BEGIN Selected extract

What struck me most, however, were the vocal changes he rang with each aria. What a tired old man his Canio was, and what an exciting contrast to the stunningly youthful and exuberant Marcello! His Chenier made me wish that I had caught it onstage earlier this year (of course, there'll be plenty of time for that). This is an artist who can make me "see" his entire performance just from hearing it. There are not many singers capable of doing that for me.
I, too, have to take exception with Mr. Levine's characterization of Mr. Cura as ill-prepared. I have seen him a number of times and found him to be so utterly prepared that he is completely free on stage. And that's the best kind of Night at the Opera! As for the remarks about the top of his range in the recording of "Samson" -- excuse me -- were we listening to the same recording?
Thank goodness, though, there was no cavilling at this fine CD. Mr. Cura is assuredly THE artist to be reckoned with in the next century!
By no means would I call him the best, particularly in the past 30 years. That would be a gross mistake of discrediting many great artists who will forever hold their place in our hearts (e.g. chronologically, Wunderlich, Kraus, Bergonzi, Pavarotti, Domingo, Carreras). Not that he wants to be compared to the greats yet, modestly saying that he would need to have 30 years of singing to stake his claim. On stage he is exciting and convincing actor, even though he struts around a little too much which is generally expected from Hollywood pretty boys and not from opera singers who are supposed to show more class than that. Only ugly men would feel so bitter that they would critisize his good looks though. A singer should be pleasant to look at as much as to hear him or her sing. Granted, Happner or Margison have good voices, but by being, ahem, large, they are somewhat difficult to imagine as Calaf or Chenier. The case of "looks=stardom" is more applicable to Marcello Alvarez or, ironically, to Andrea Bocelli. Despite all the hype, you absolutely can't accuse Jose Cura of lack of musicality: he obviously gives serious effort to understand and interpret the works in his own unique way. He is not vulgar: unlike the celebrated golden age "screamers" he is able to sing in sotto voice and project nice pianissimos, although his instrument by its very nature would never allow for exquisite tender romantic moments that the Big Three, for example, are able to deliver.

END Selected extract

Set down word for word the part of the comments on Jose Cura starting at "What struck me" and ending at "that for me.".

BEGIN Information supplied

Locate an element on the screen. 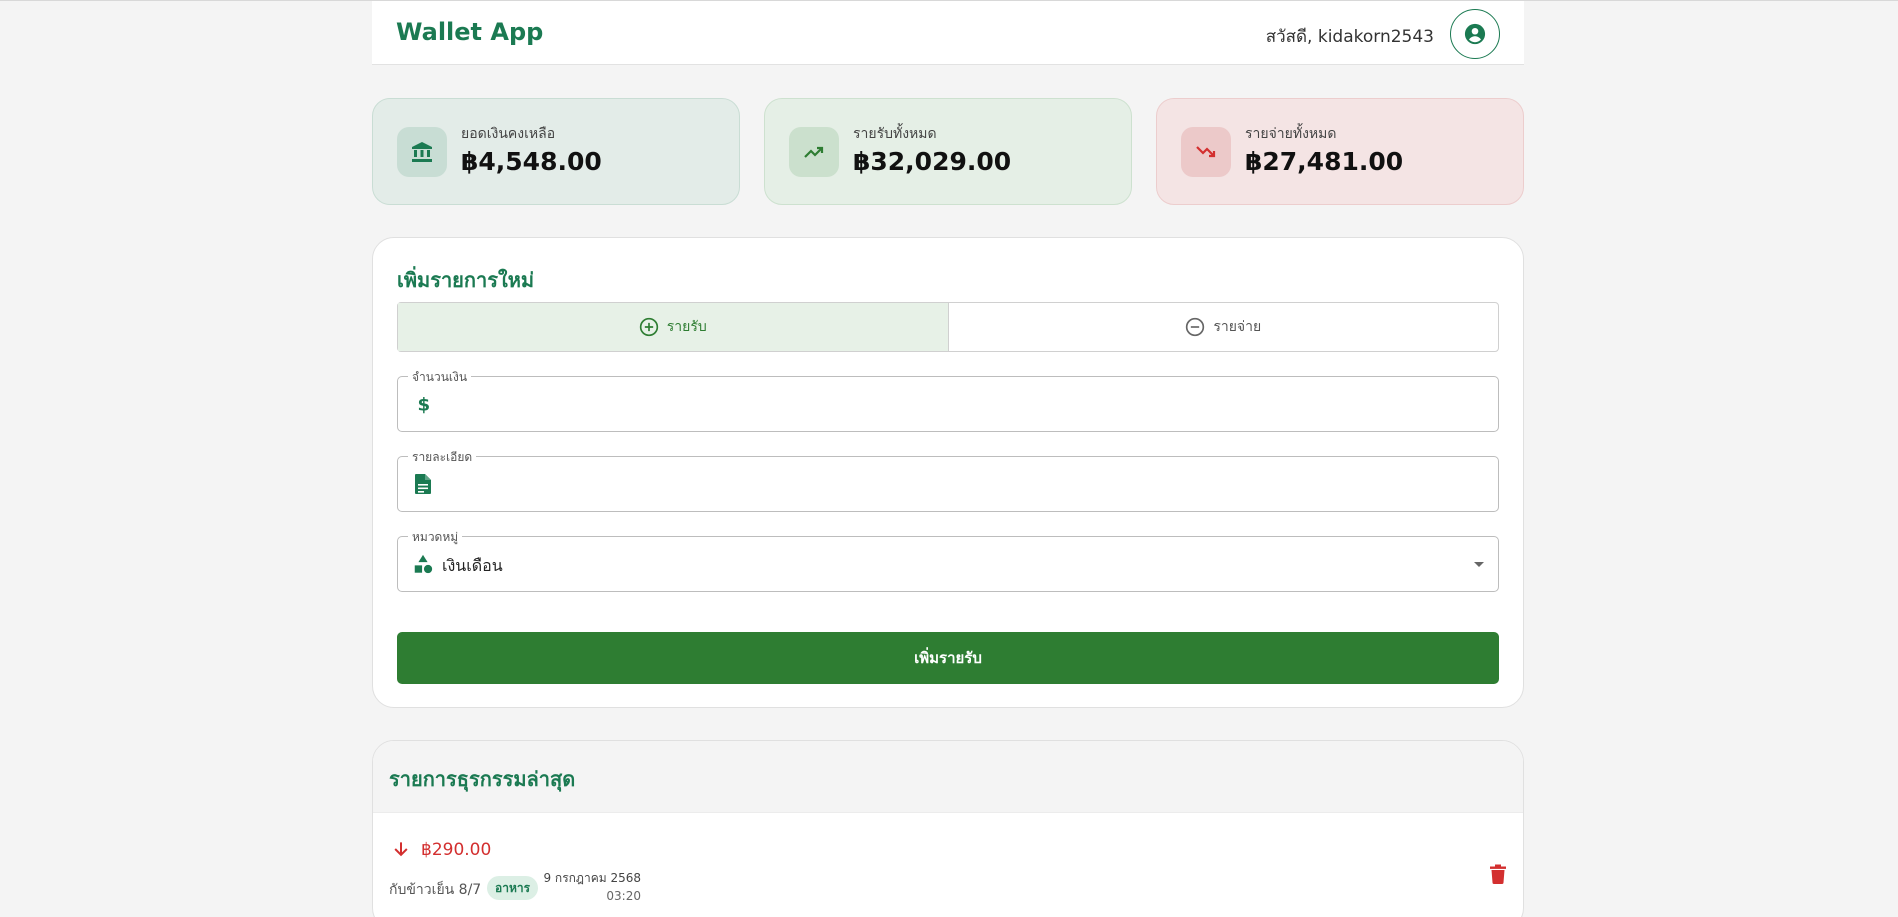  chevron-down-icon is located at coordinates (1479, 564).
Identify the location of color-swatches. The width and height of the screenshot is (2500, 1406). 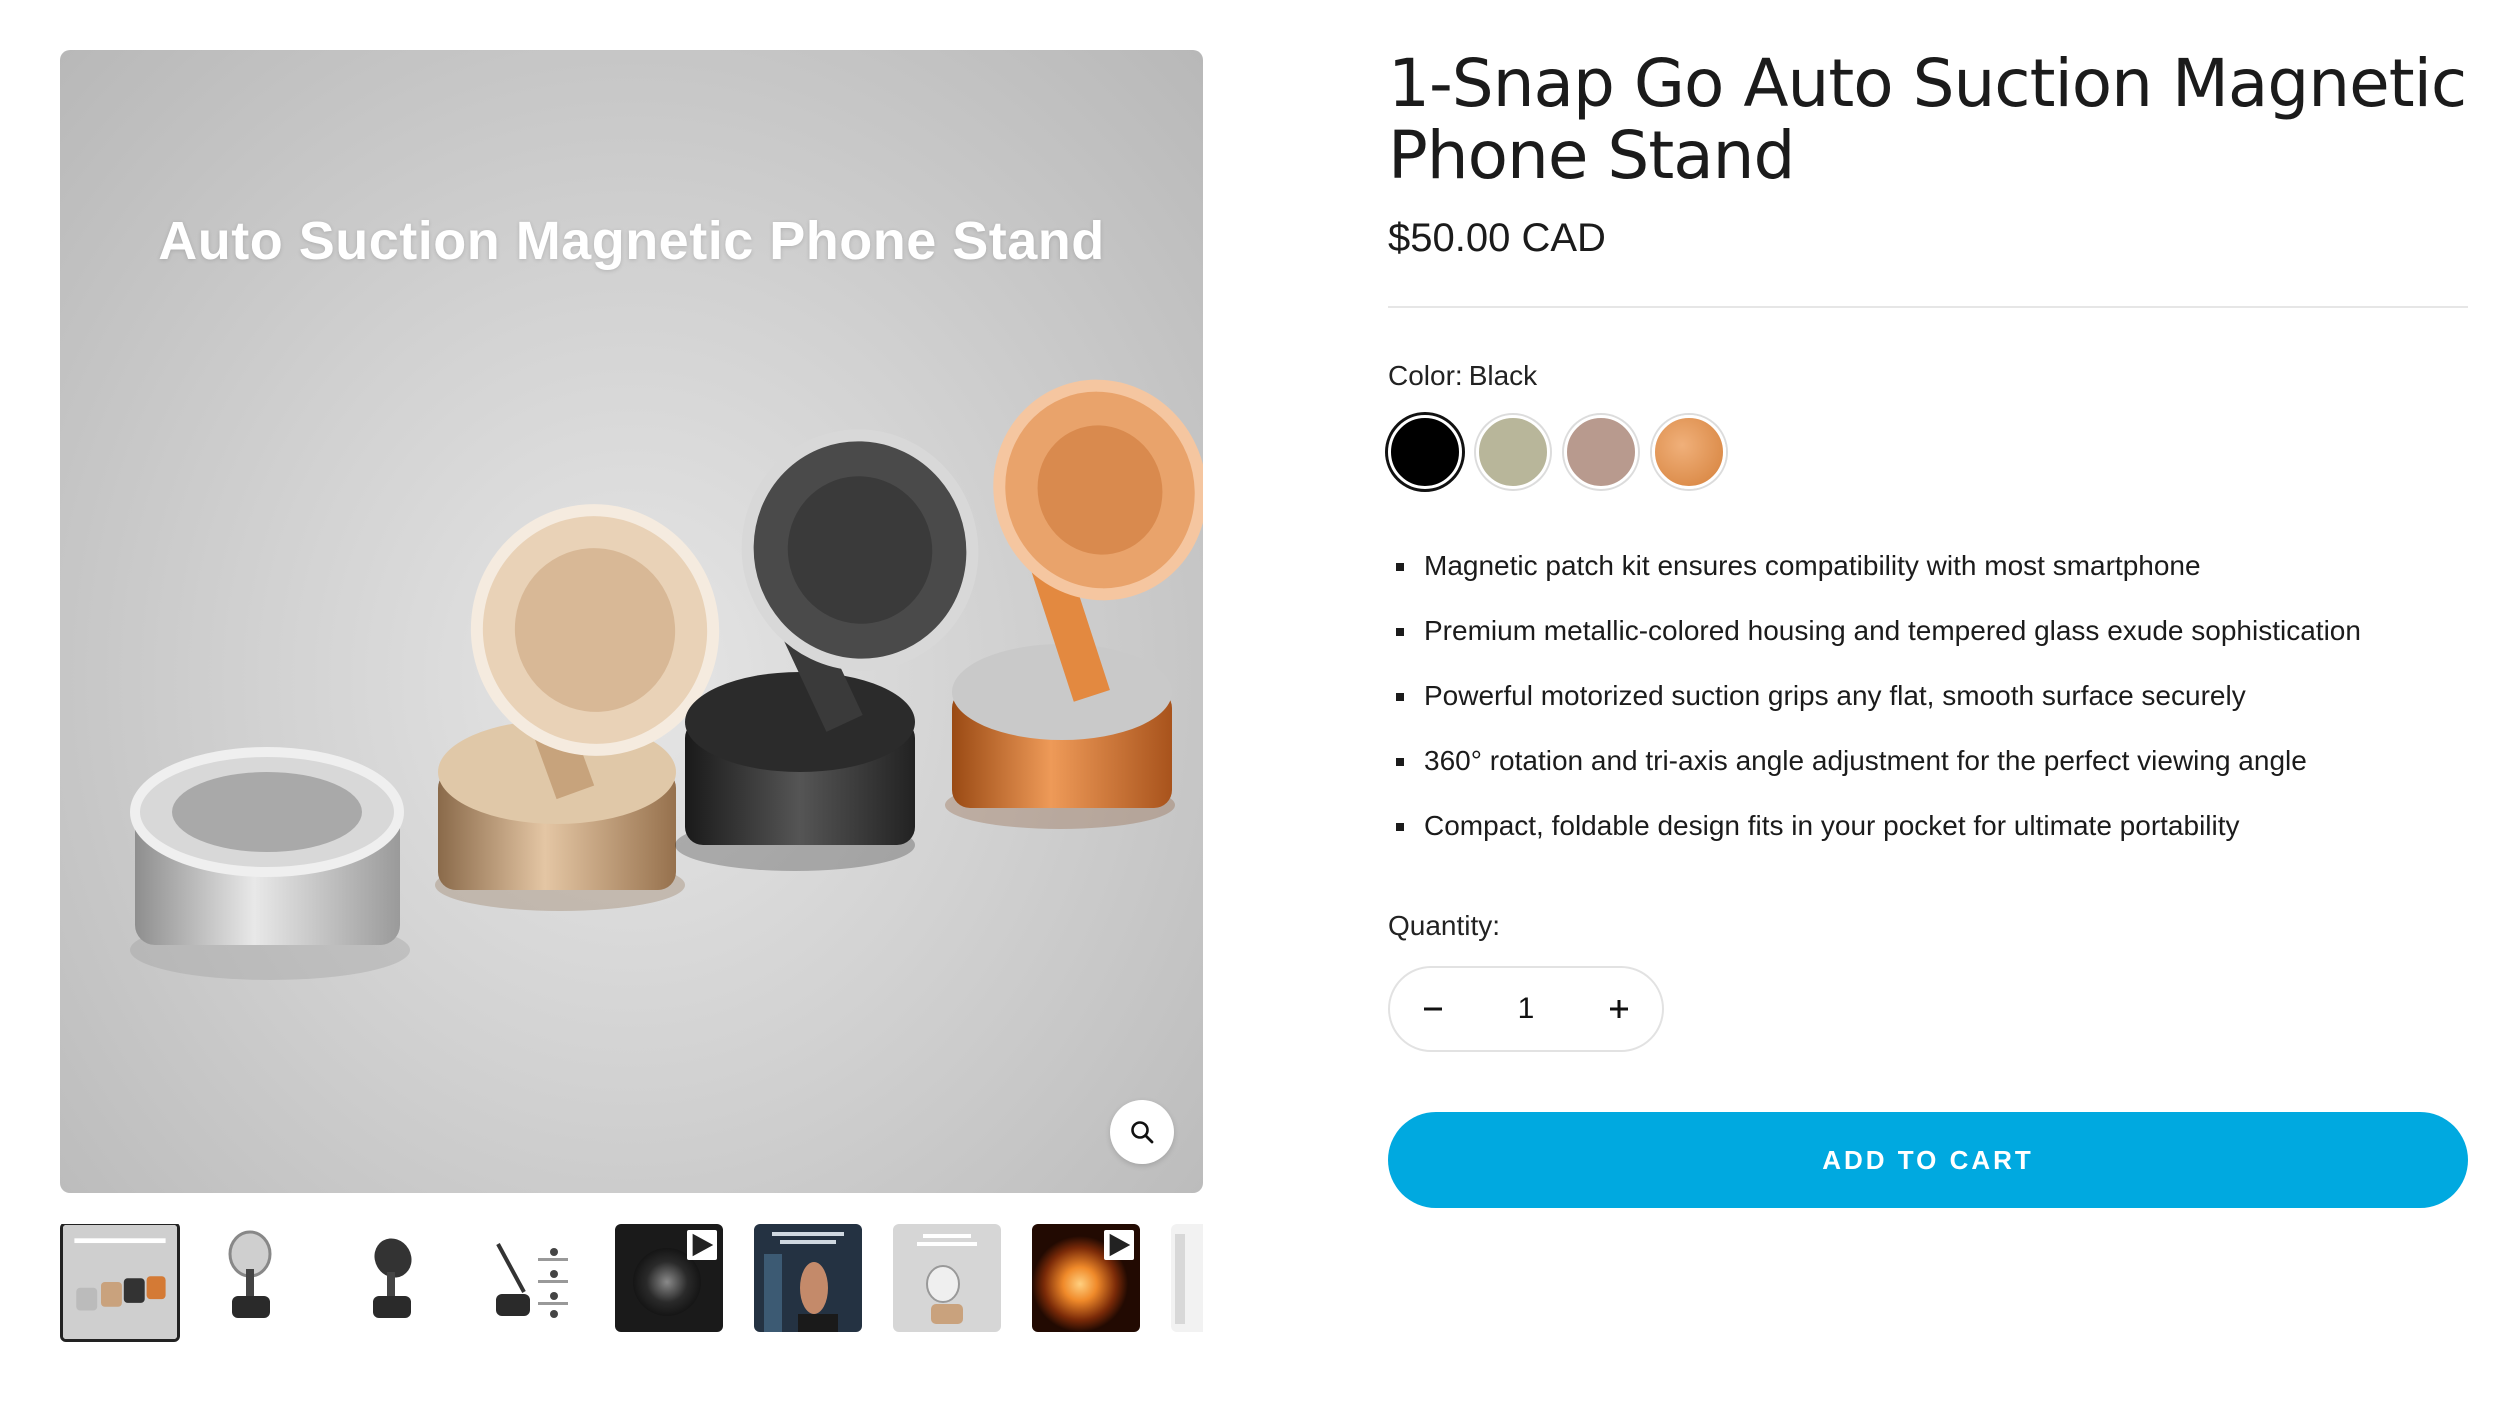
(1557, 452).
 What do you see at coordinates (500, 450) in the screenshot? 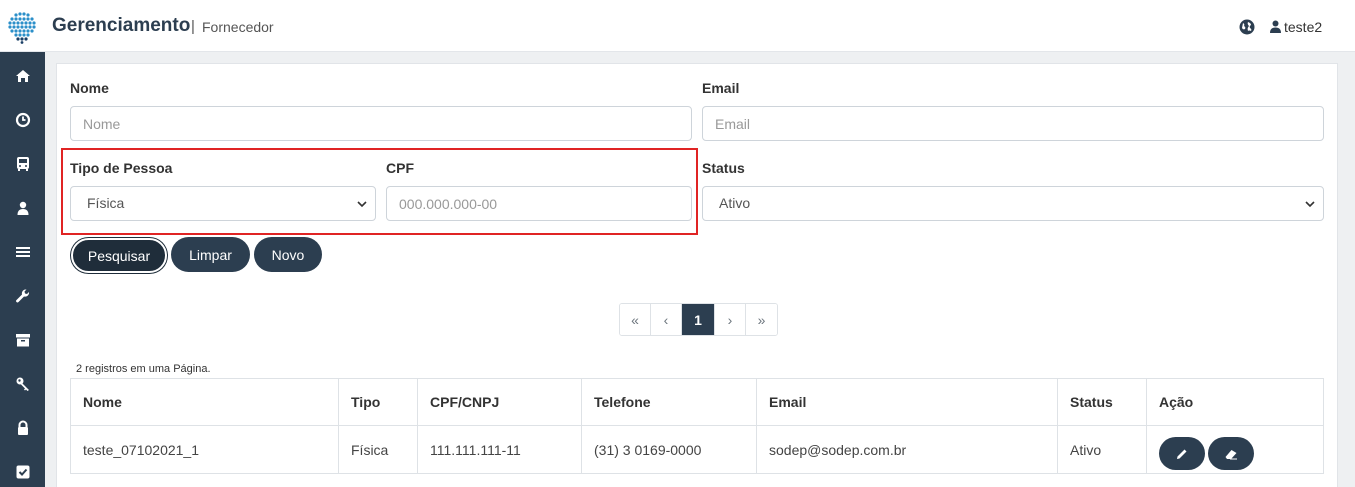
I see `cell-cpf-cnpj: 111.111.111-11` at bounding box center [500, 450].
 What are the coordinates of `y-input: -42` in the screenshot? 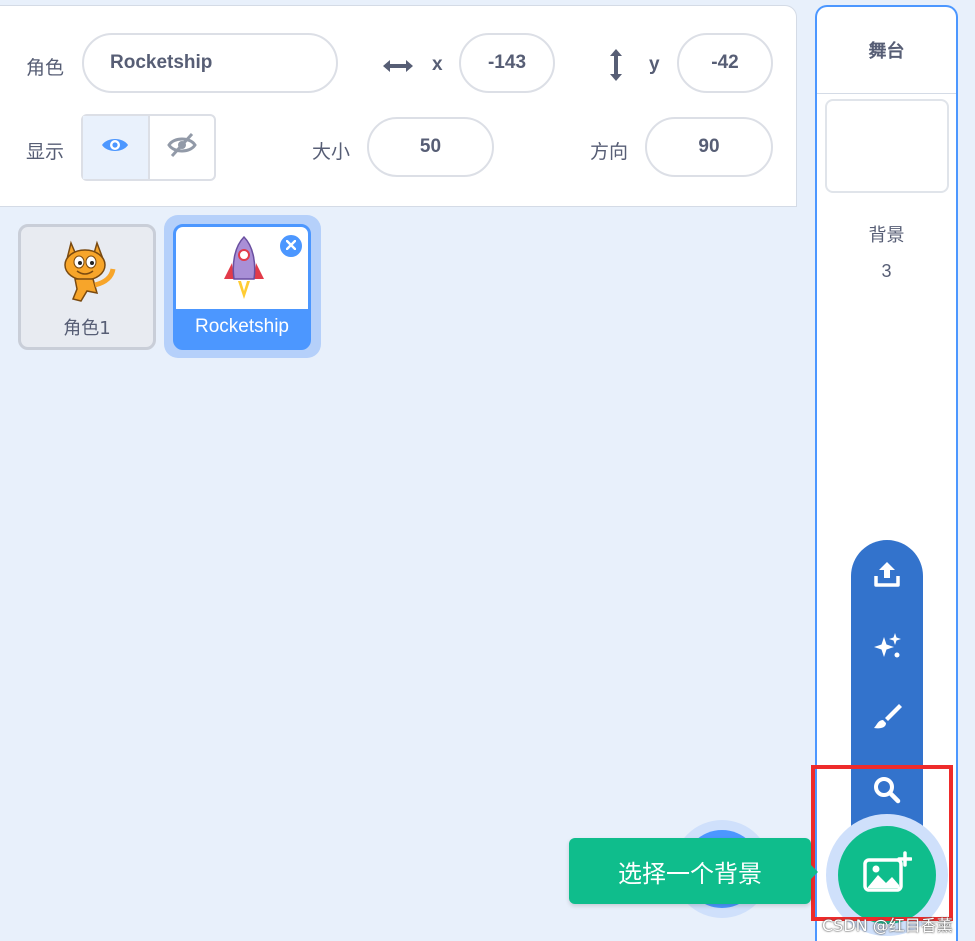 It's located at (725, 63).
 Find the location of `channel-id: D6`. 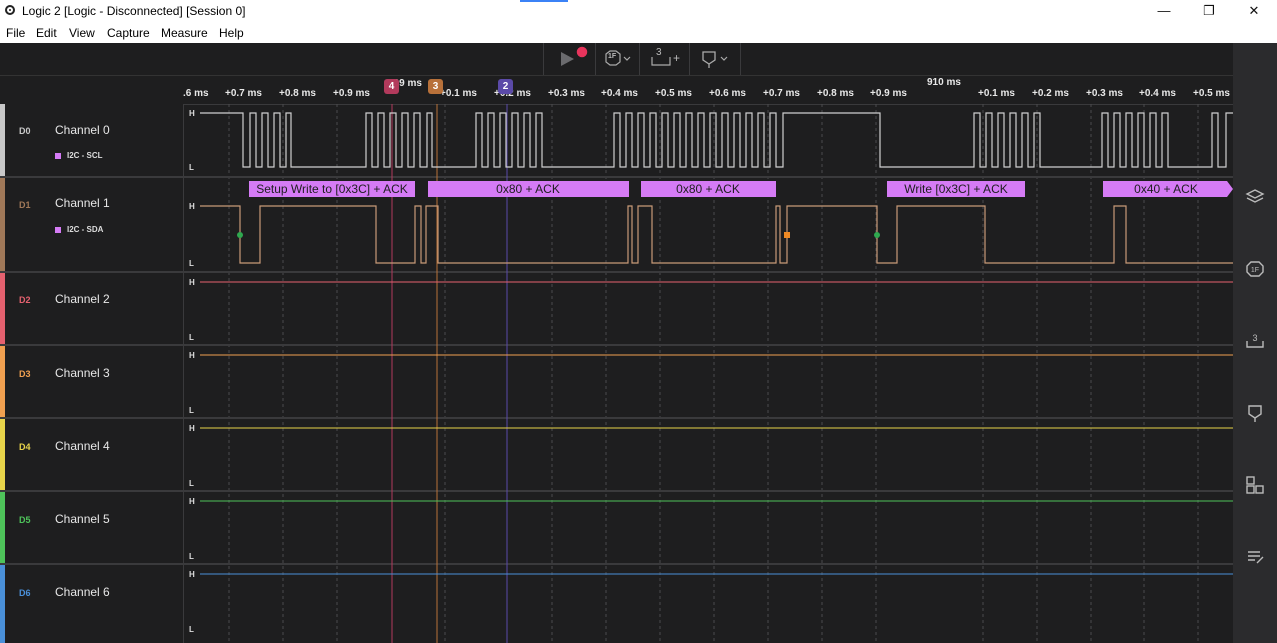

channel-id: D6 is located at coordinates (25, 593).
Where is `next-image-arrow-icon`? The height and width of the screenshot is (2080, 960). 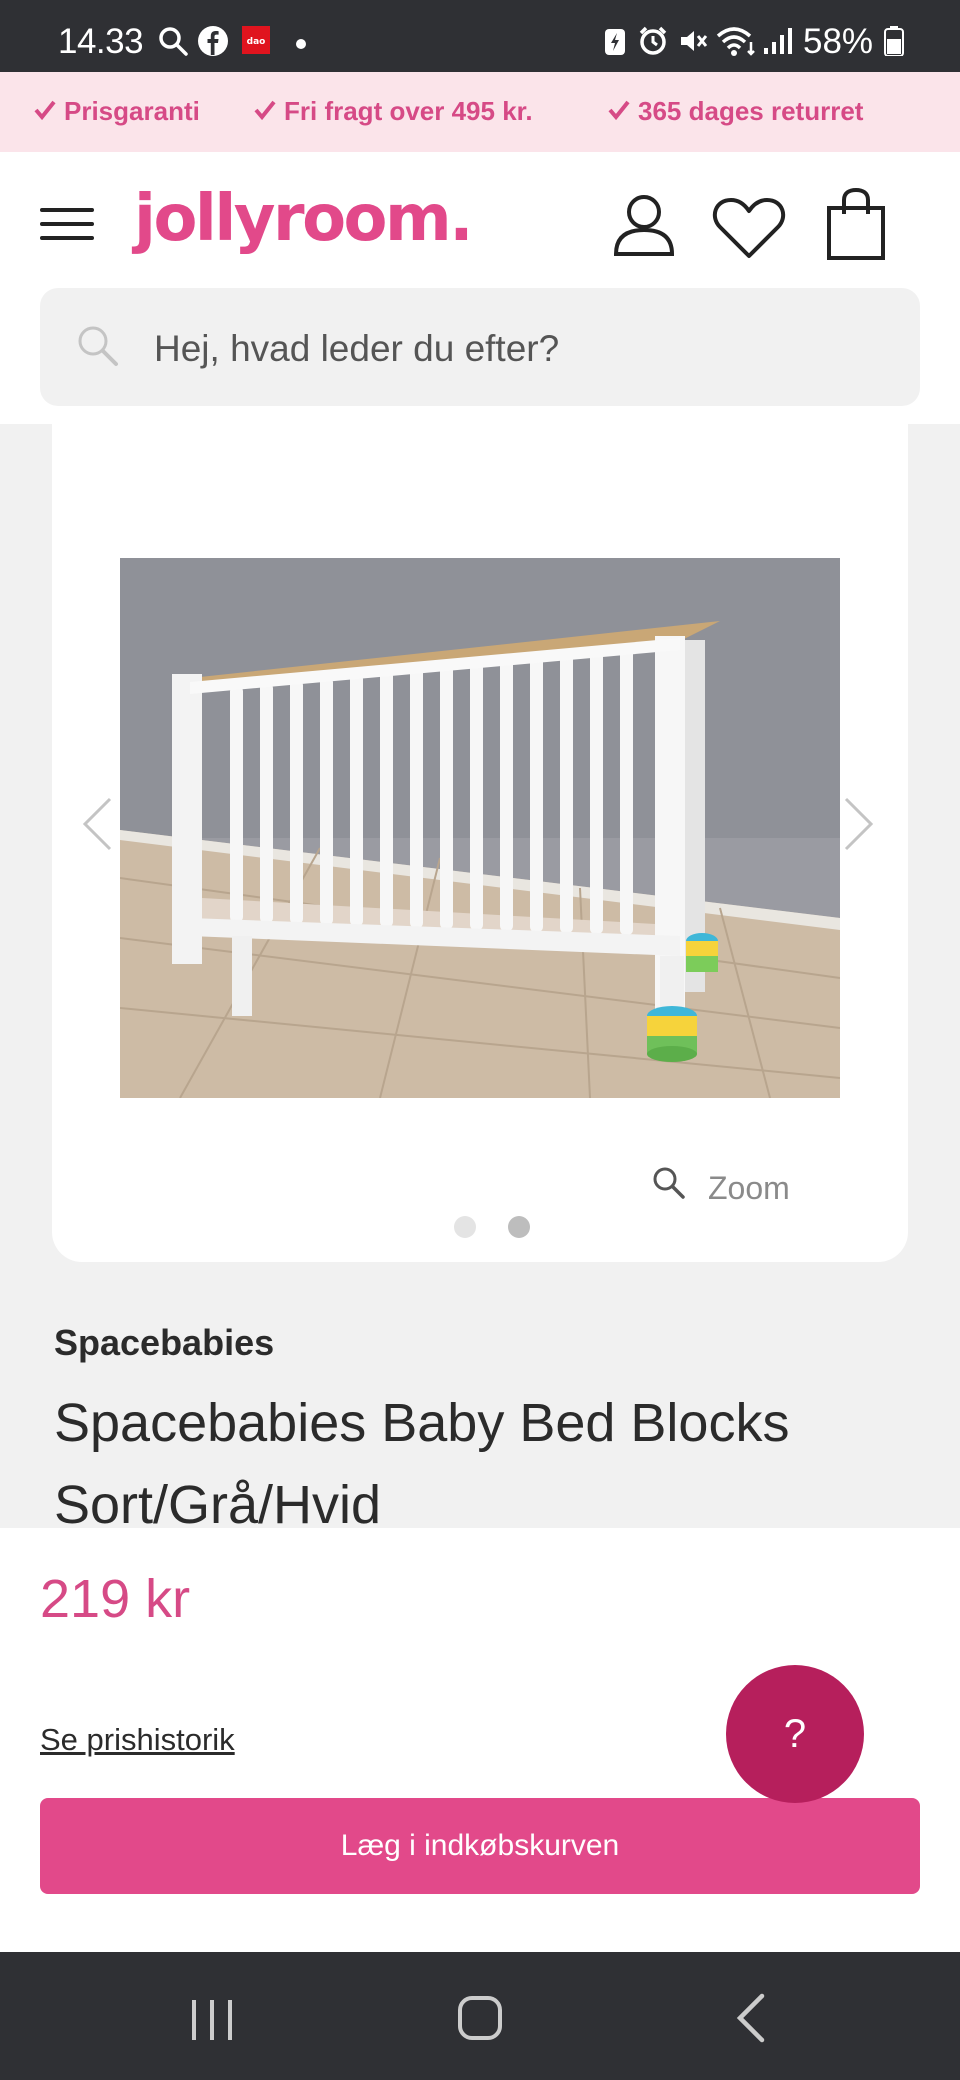 next-image-arrow-icon is located at coordinates (859, 826).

END Information supplied

Response box:
What struck me most, however, were the vocal changes he rang with each aria. What a tired old man his Canio was, and what an exciting contrast to the stunningly youthful and exuberant Marcello! His Chenier made me wish that I had caught it onstage earlier this year (of course, there'll be plenty of time for that). This is an artist who can make me "see" his entire performance just from hearing it. There are not many singers capable of doing that for me.